[Request] Set out the lines of the listing below as a numbered list, from the line with "Click the 25.79 C Live Data 2 reading" to the line with "Action: [x=1059, y=207]", both included, skipping blank lines. Leave the pictures out.

[Data supplied]

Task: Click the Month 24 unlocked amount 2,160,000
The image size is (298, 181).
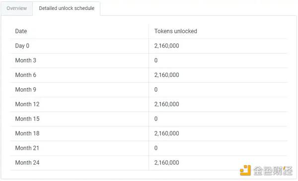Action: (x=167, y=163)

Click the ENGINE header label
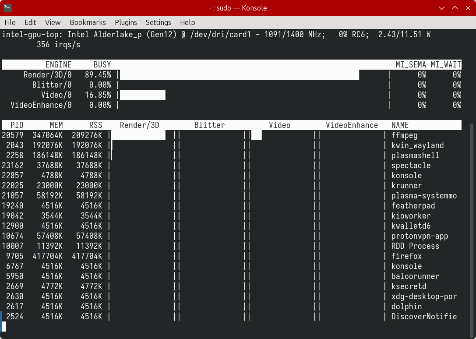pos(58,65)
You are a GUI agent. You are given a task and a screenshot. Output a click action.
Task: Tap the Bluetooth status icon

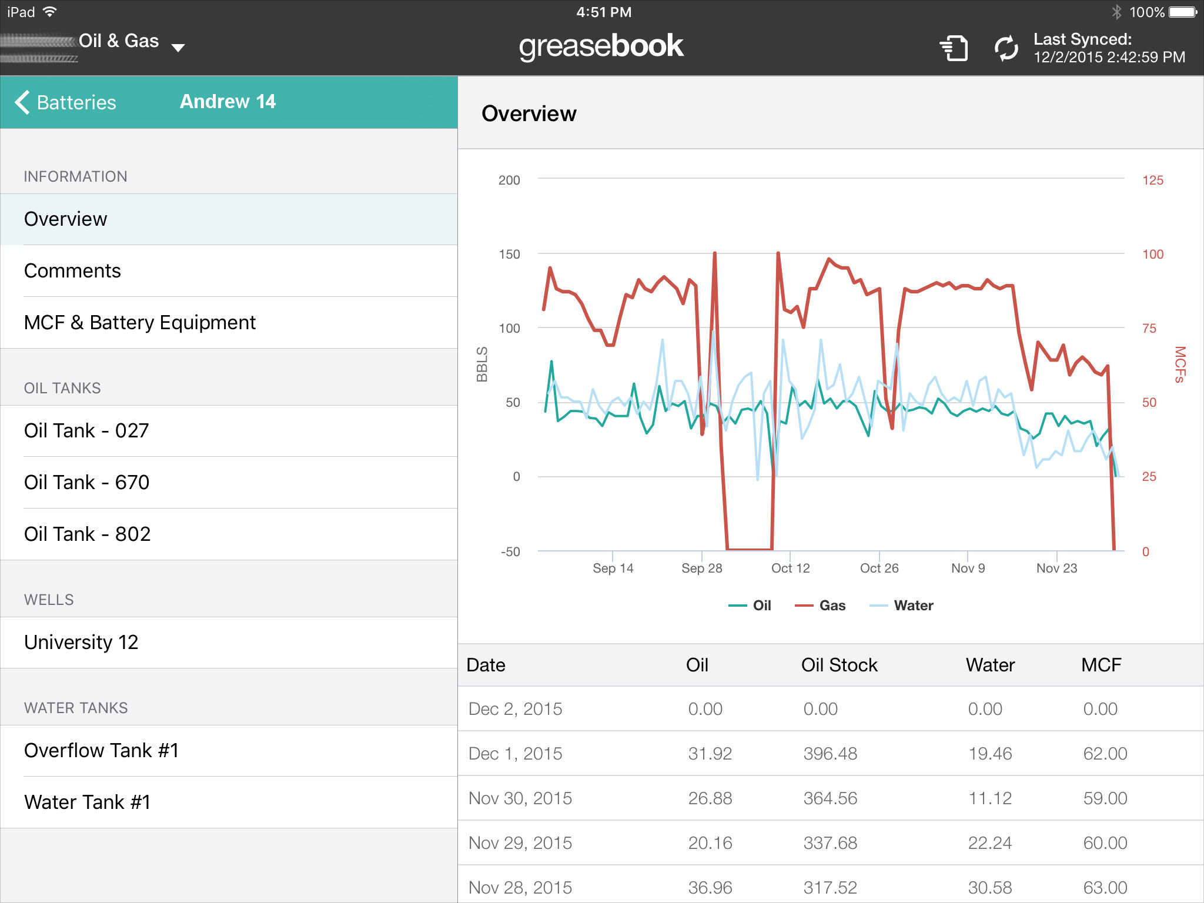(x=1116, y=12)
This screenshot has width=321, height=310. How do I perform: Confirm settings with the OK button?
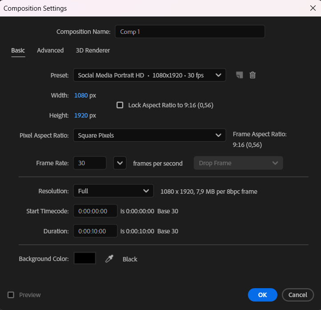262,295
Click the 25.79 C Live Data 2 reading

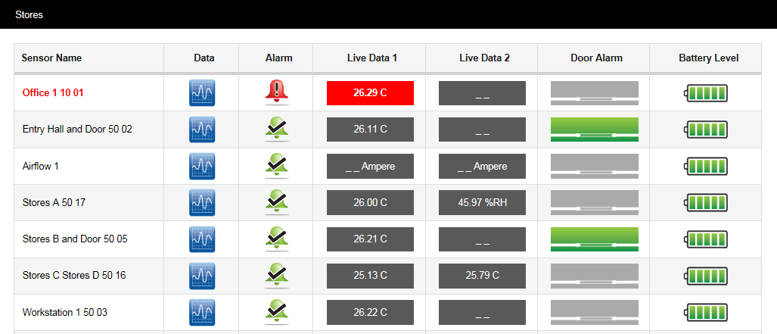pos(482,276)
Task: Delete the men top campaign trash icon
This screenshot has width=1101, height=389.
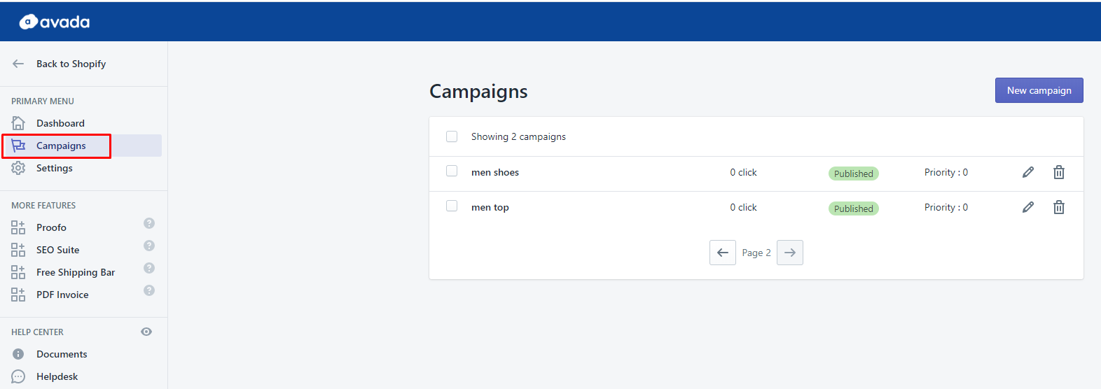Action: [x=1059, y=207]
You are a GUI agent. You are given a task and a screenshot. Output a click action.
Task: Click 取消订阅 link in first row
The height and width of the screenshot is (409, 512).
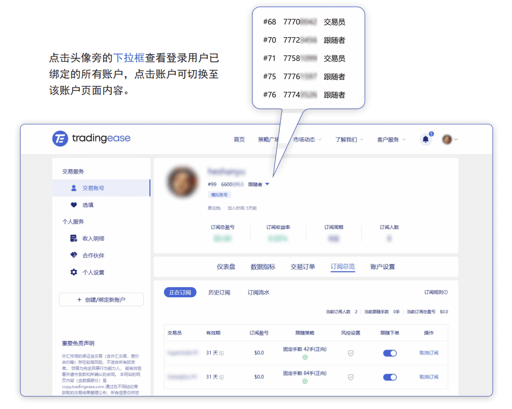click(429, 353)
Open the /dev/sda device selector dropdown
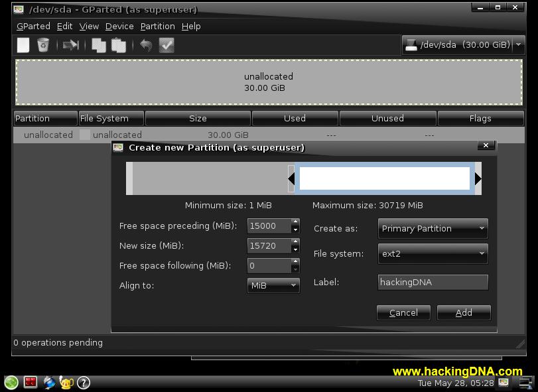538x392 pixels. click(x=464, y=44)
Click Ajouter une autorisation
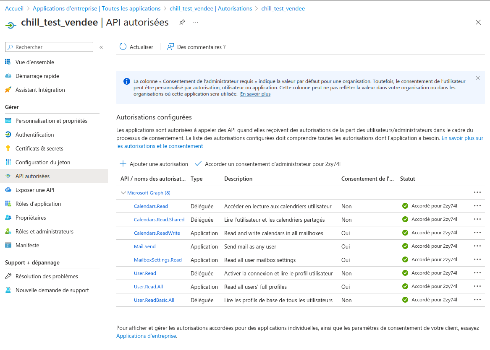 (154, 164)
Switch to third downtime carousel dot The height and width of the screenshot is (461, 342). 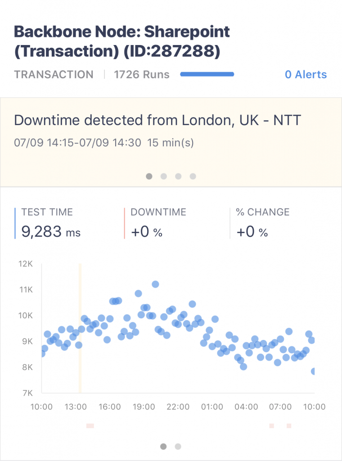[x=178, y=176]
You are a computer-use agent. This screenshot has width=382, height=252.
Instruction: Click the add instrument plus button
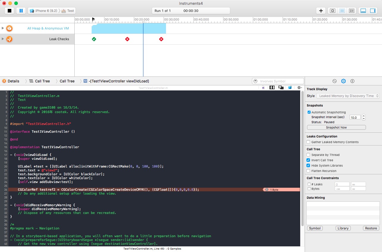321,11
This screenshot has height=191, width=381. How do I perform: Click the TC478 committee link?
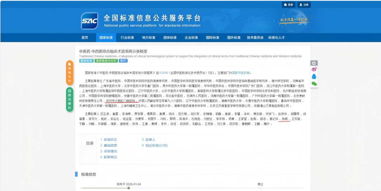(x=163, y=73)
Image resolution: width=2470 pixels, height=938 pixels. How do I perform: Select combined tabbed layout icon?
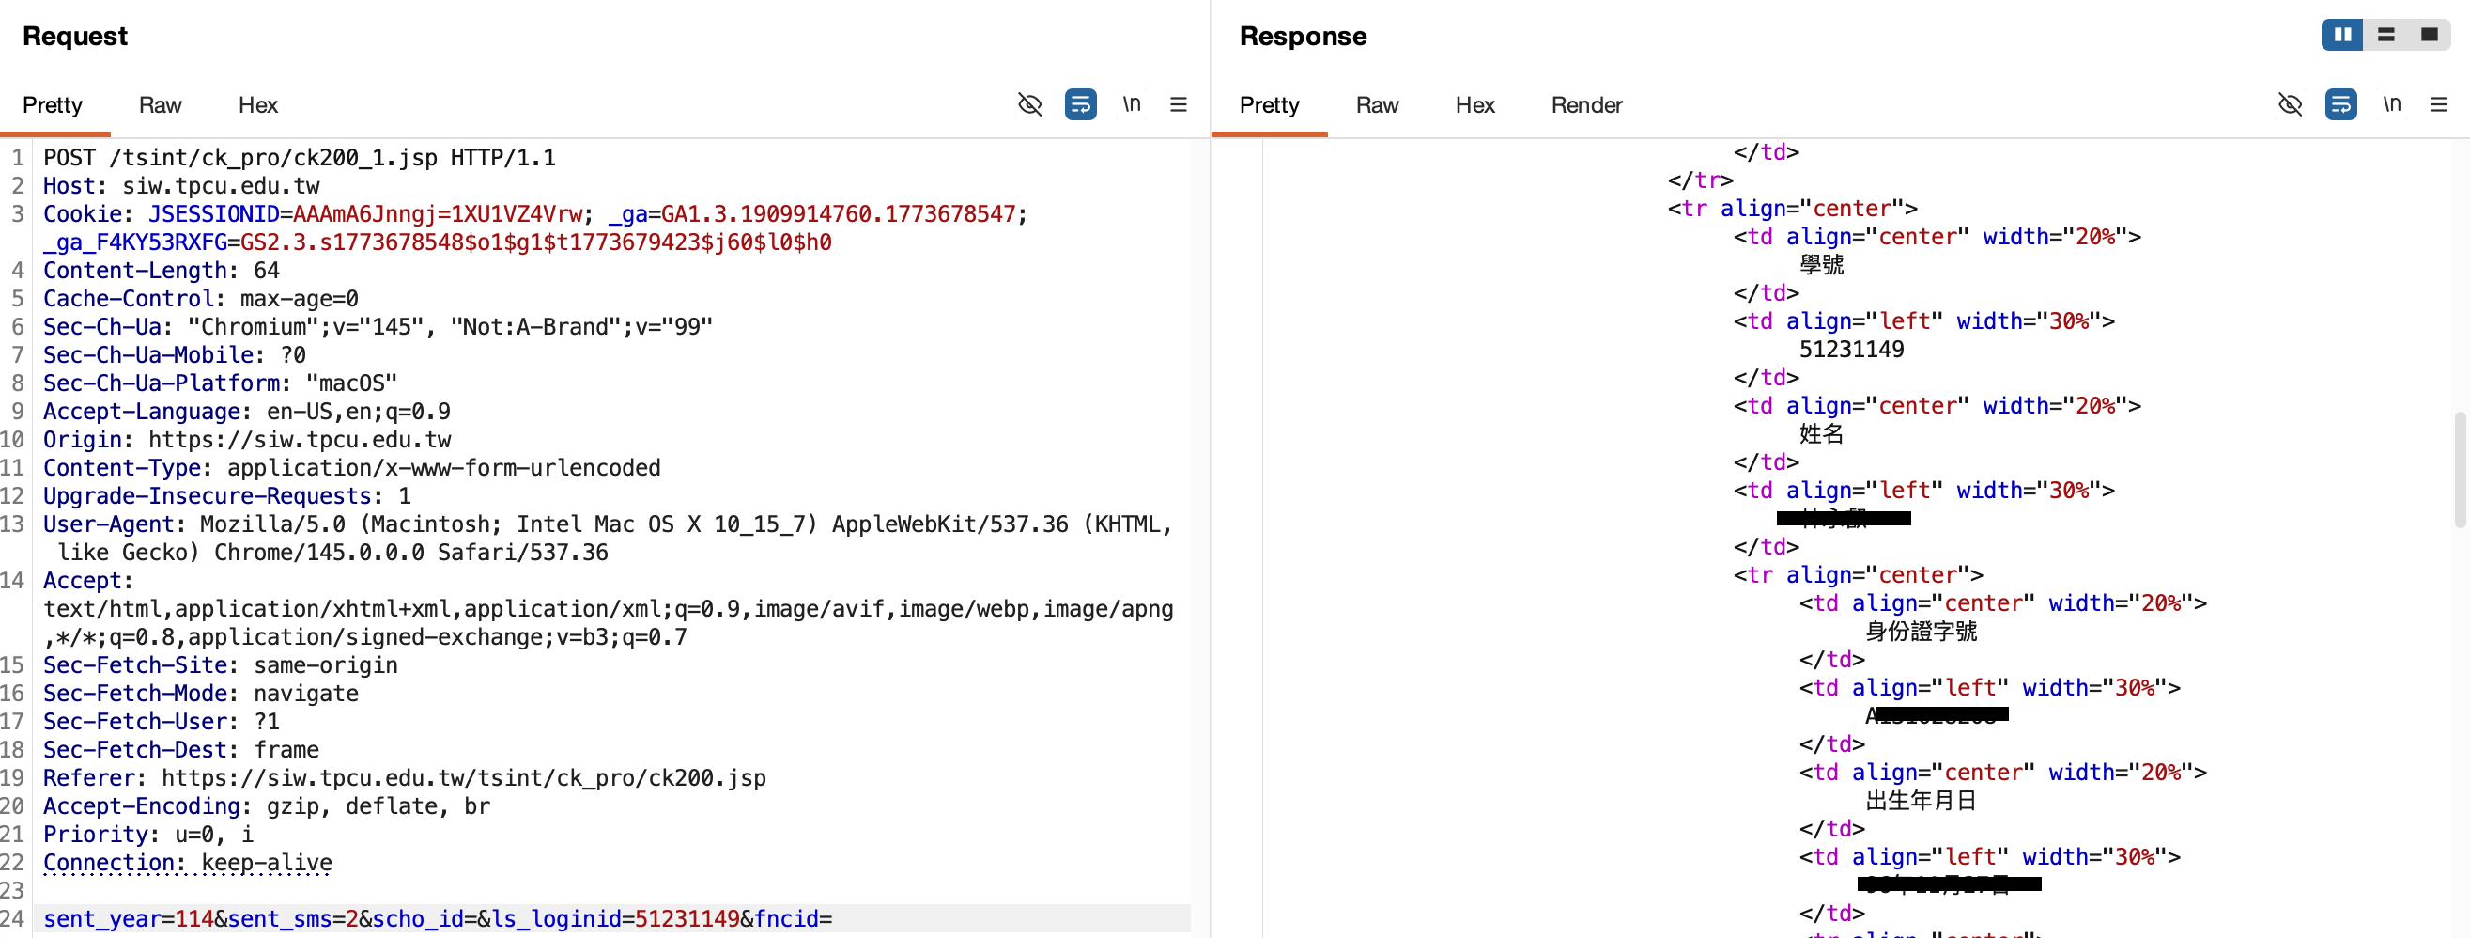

[Answer to the task]
1. Click the 25.79 C Live Data 2 reading
2. pos(482,276)
3. Task: Delete the men top campaign trash icon
4. This screenshot has width=1101, height=389.
5. Action: [x=1059, y=207]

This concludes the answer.